OPM and Homeland Security executives testify June 25. From left to right: OPM Director Katherine Archuleta, OPM CIO Tony Scott, DHS Assistant Secretary for Cybersecurity Andy Ozment, and OPM Inspector General Patrick E. McFarland. Susan Walsh/Associated Press
OPM Says More Hack Details Coming, But Notification of Affected Feds Could Lag
OPM is striving for accuracy in counting feds affected in second hack.
A lot of different figures have been thrown around to quantify the number of individuals affected by recent network breaches at the Office of Personnel Management.
OPM itself has stuck to its initial 4.2 million estimate, which agency officials offered June 4 when they first announced OPM's records had been pilfered by hackers. But on June 12, when the agency confirmed a separate related breach of security clearance files, officials acknowledged the number of people affected was possibly much higher. Subsequent reports have suggested that the final tally of current and former federal employees, retirees and job applicants whose personal information was compromised could total 14 million, 18 million or even 30 million.
All the speculation could soon come to an end.

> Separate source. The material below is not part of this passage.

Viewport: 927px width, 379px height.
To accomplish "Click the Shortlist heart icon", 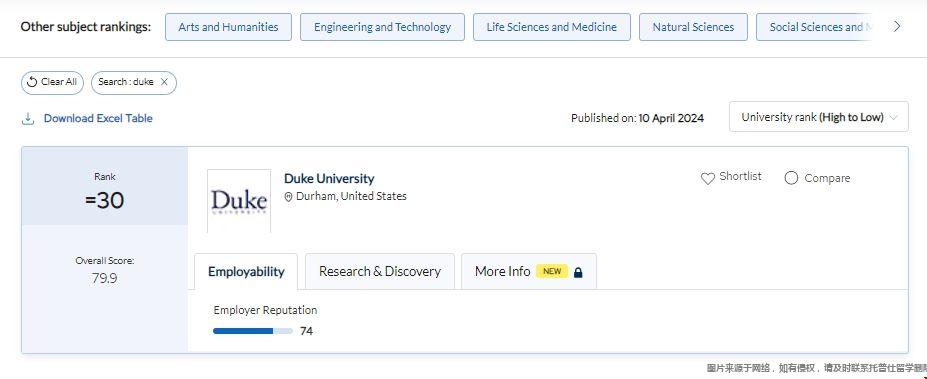I will (707, 179).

“Hopefully we’ll have a number to release next week,” said Samuel Schumach, an OPM spokesman. He added there has been a lot of “conflation” of different numbers floated, and the delay is simply the result of ensuring precision.

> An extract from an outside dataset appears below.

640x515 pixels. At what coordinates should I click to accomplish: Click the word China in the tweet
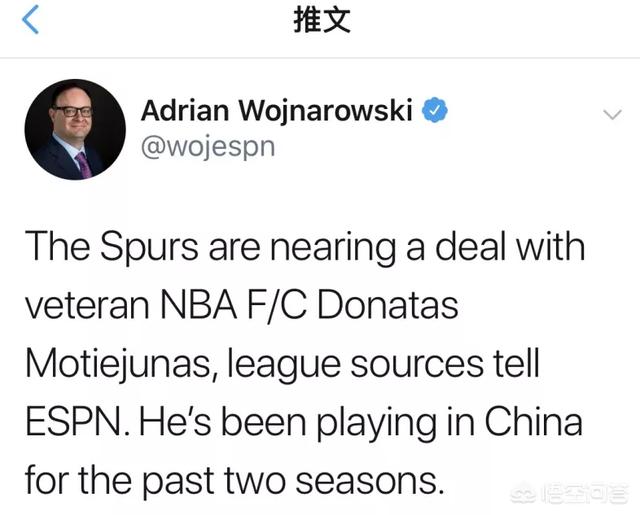tap(533, 421)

“We want to make sure any information we are releasing is as accurate as it can be,” Schumach said.
The spokesman confirmed the tentative timeline it told lawmakers and union groups earlier this week. The announcement will definitively state the number of employees and applicants whose data was exposed during a breach of background check and security clearance data. The original 4.2 million figure dealt only with the initial hack of personnel records for former and current federal employees.
In testimony to Congress last week, OPM Director Katherine Archuleta declined to give an estimate of the number of individuals affected by the security clearance data hack, saying OPM was still calculating the tally.
The confusion over who exactly was affected has caused a backlog for the contractor tasked with providing credit monitoring and customer service to hacked employees. CSID told Government Executive its service centers received “higher than expected” call volumes, as many callers have not been formally notified that their information was compromised -- they simply wanted general information.
Schumach said even once OPM finalizes who exactly was affected by the second data breach, it has not yet determined a timetable for notifying the new round of individuals that their information was compromised.
“At this time we just don’t know about policy on notification,” Schumach said. OPM officials have previously said the agency would send out the notifications “as soon as practicable.”